§ **Directive**: Reproduce all the records below with every "agent" changed to "assistant" and nothing else altered. Omit the pictures from your answer.

§ **Record set**:
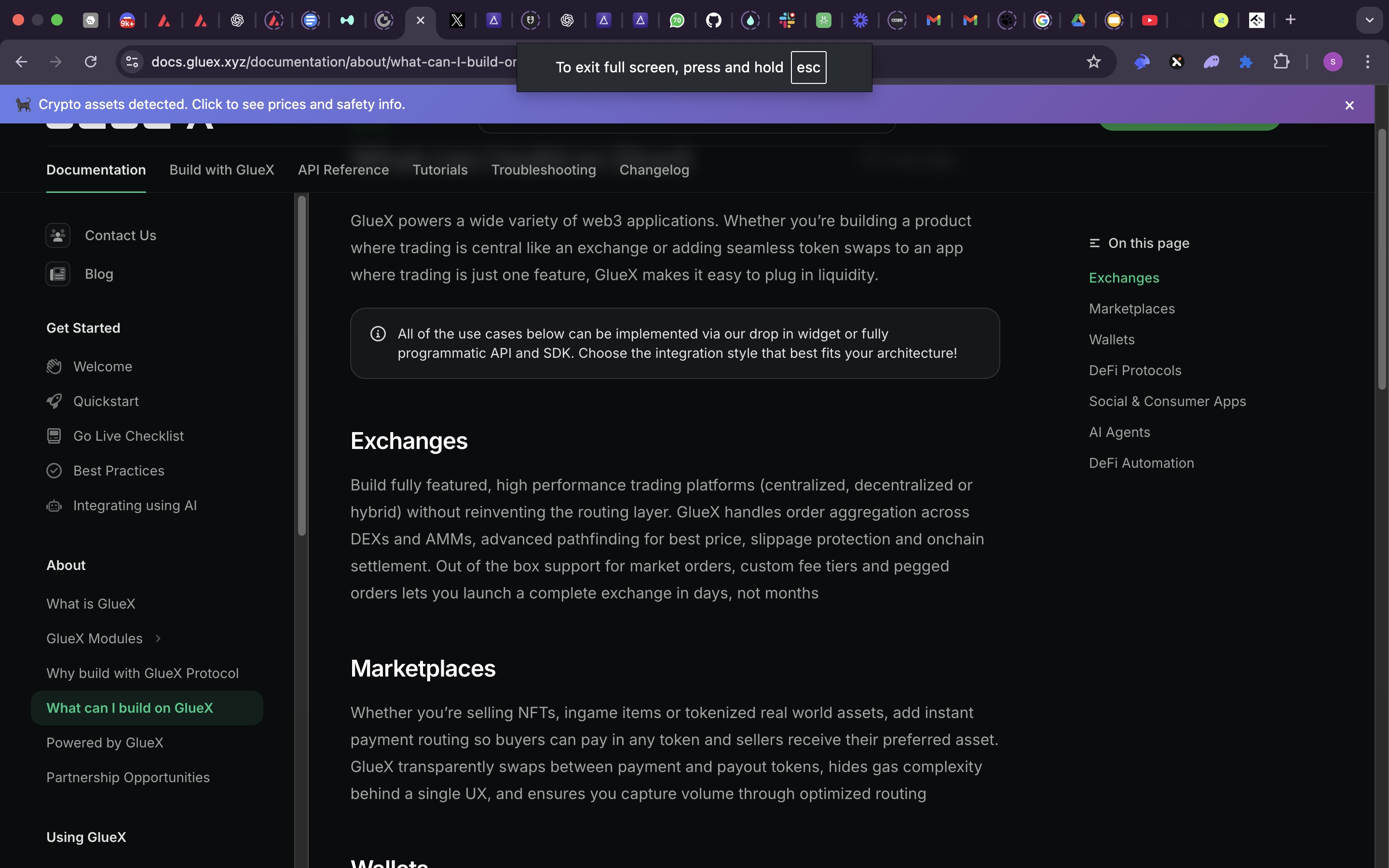1389x868 pixels.
Task: Click the Best Practices checkmark icon
Action: point(54,471)
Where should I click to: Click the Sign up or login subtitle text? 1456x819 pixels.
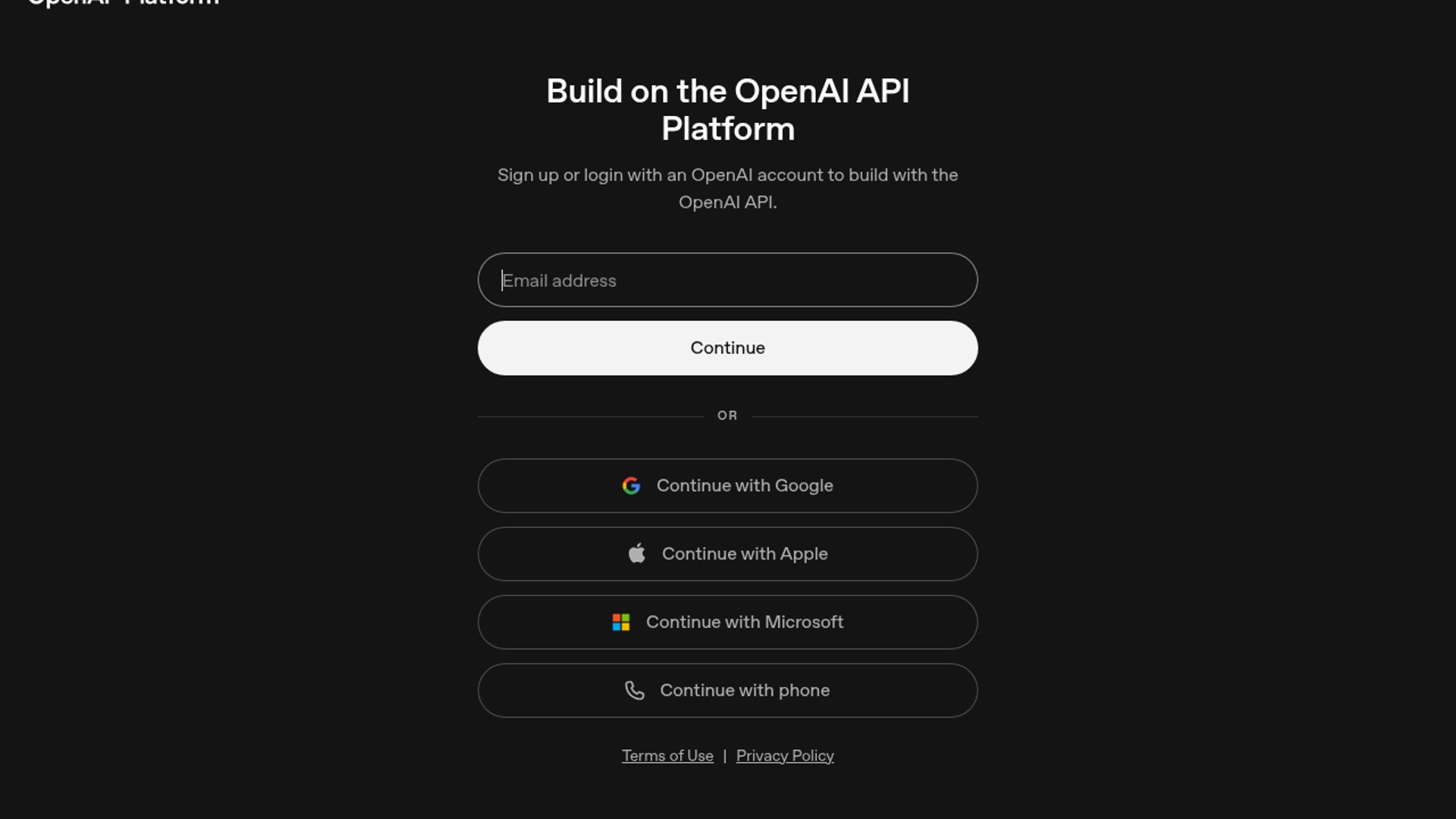pos(728,189)
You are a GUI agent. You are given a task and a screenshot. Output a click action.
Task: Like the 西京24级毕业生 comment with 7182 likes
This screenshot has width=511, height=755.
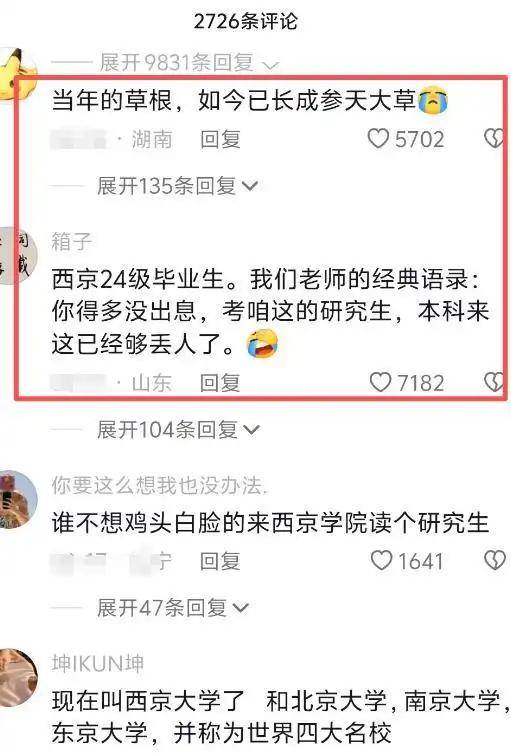coord(380,382)
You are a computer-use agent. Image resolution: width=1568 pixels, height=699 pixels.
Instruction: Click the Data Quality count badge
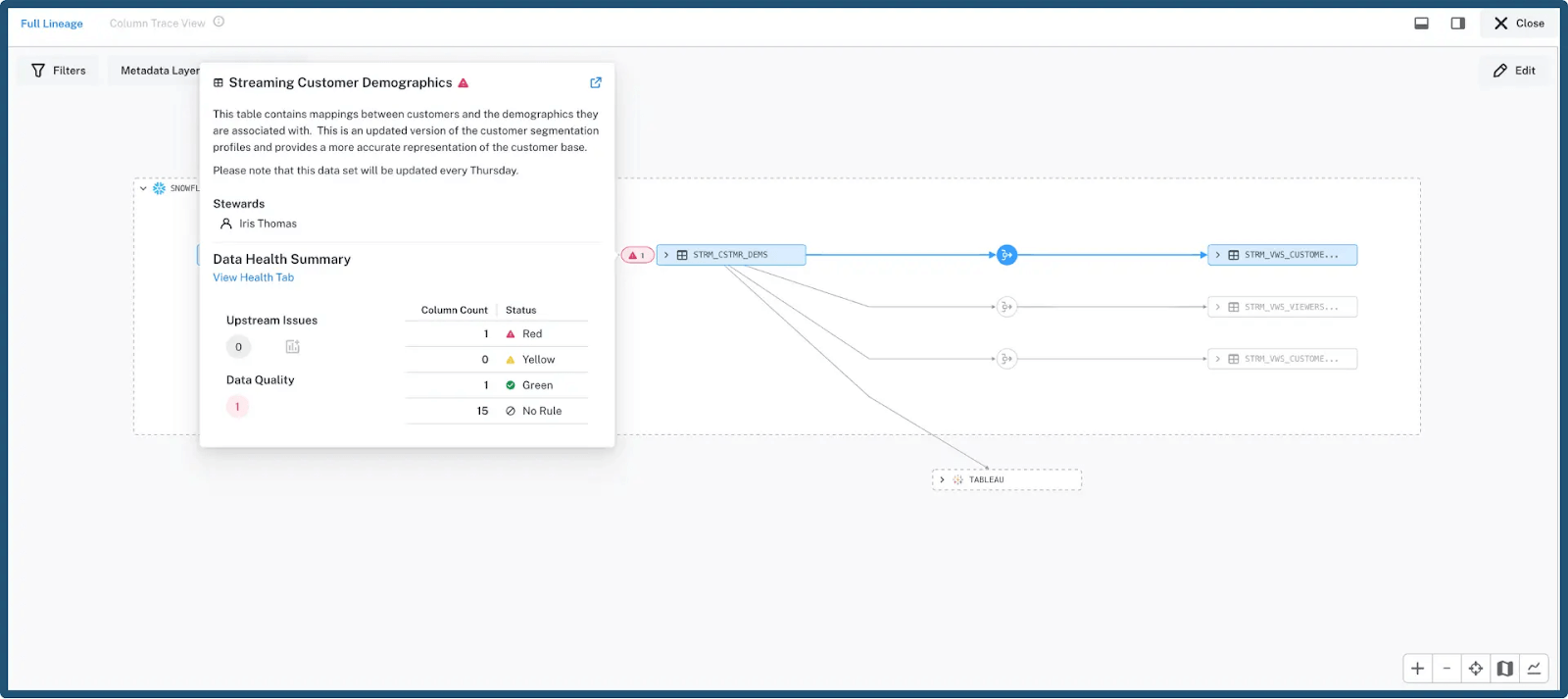click(237, 407)
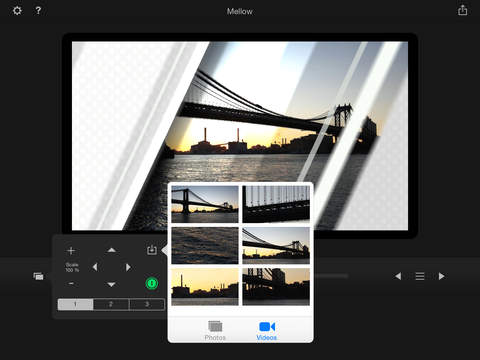Choose the water surface video thumbnail
Viewport: 480px width, 360px height.
[x=205, y=246]
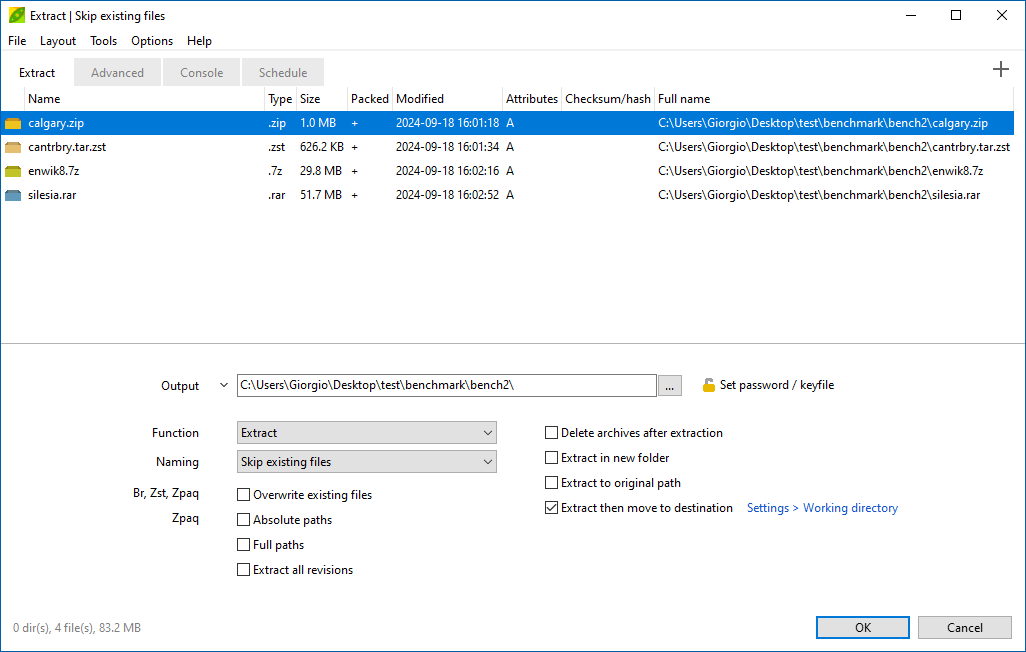This screenshot has height=652, width=1026.
Task: Click the plus icon to add archives
Action: (x=1001, y=69)
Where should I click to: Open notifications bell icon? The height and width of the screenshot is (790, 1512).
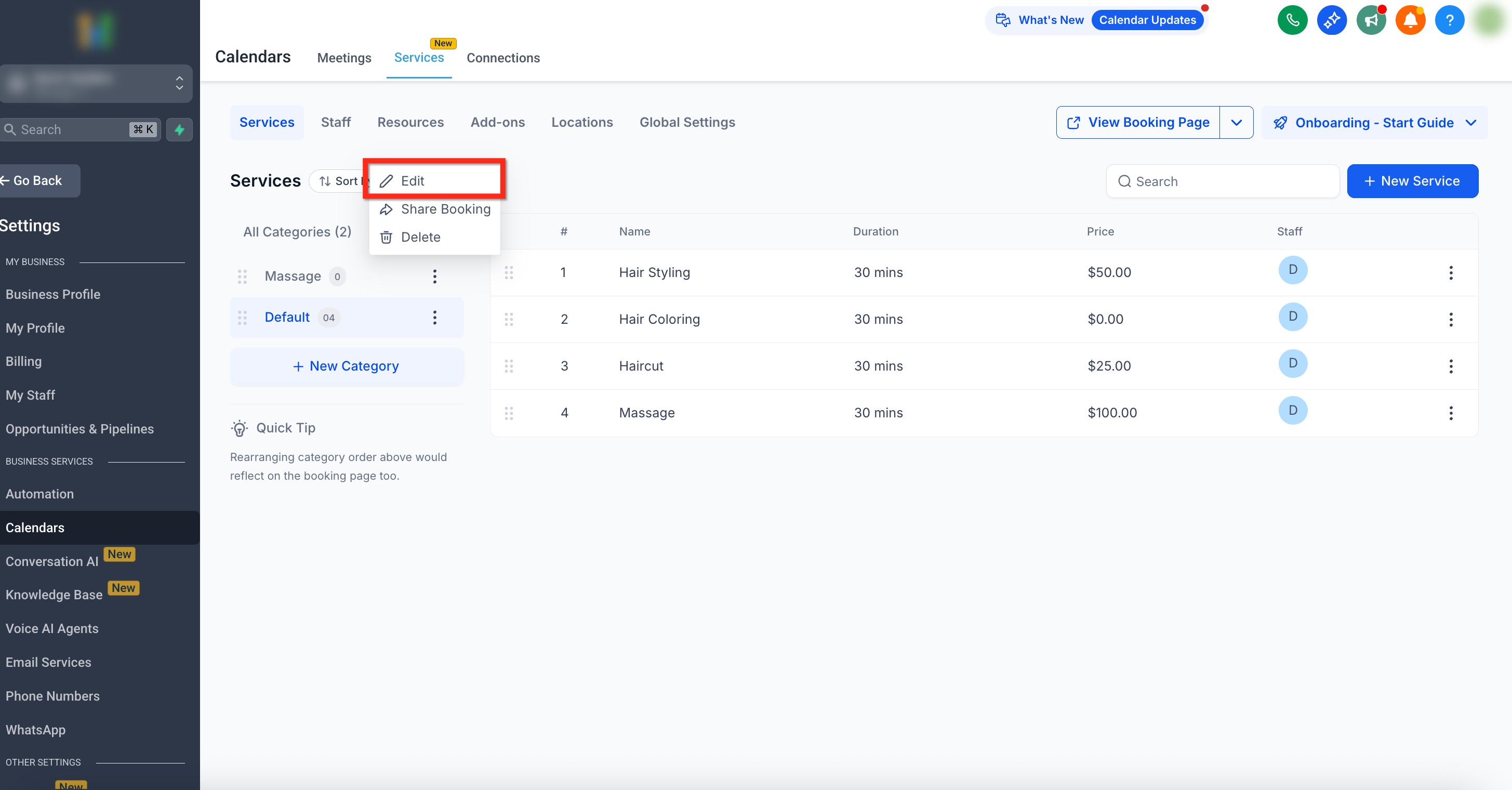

§ **The solution**:
1389x868 pixels.
Task: Click the Best Practices checkmark icon
Action: point(54,471)
Where should I click to: Click the Sign up or login subtitle text? 1456x819 pixels.
pos(728,189)
You are a GUI assistant. You are given a task and a screenshot. Output a click action.
Task: Like the 西京24级毕业生 comment with 7182 likes
This screenshot has width=511, height=755.
coord(380,382)
You are a computer-use assistant. Image resolution: width=1568 pixels, height=699 pixels.
Instruction: Click the Data Quality count badge
click(237, 407)
Choose the water surface video thumbnail
Viewport: 480px width, 360px height.
[x=205, y=246]
This screenshot has height=652, width=1026.
Task: Click the plus icon to add archives
Action: (x=1001, y=69)
Where should I click to: Open notifications bell icon? The height and width of the screenshot is (790, 1512).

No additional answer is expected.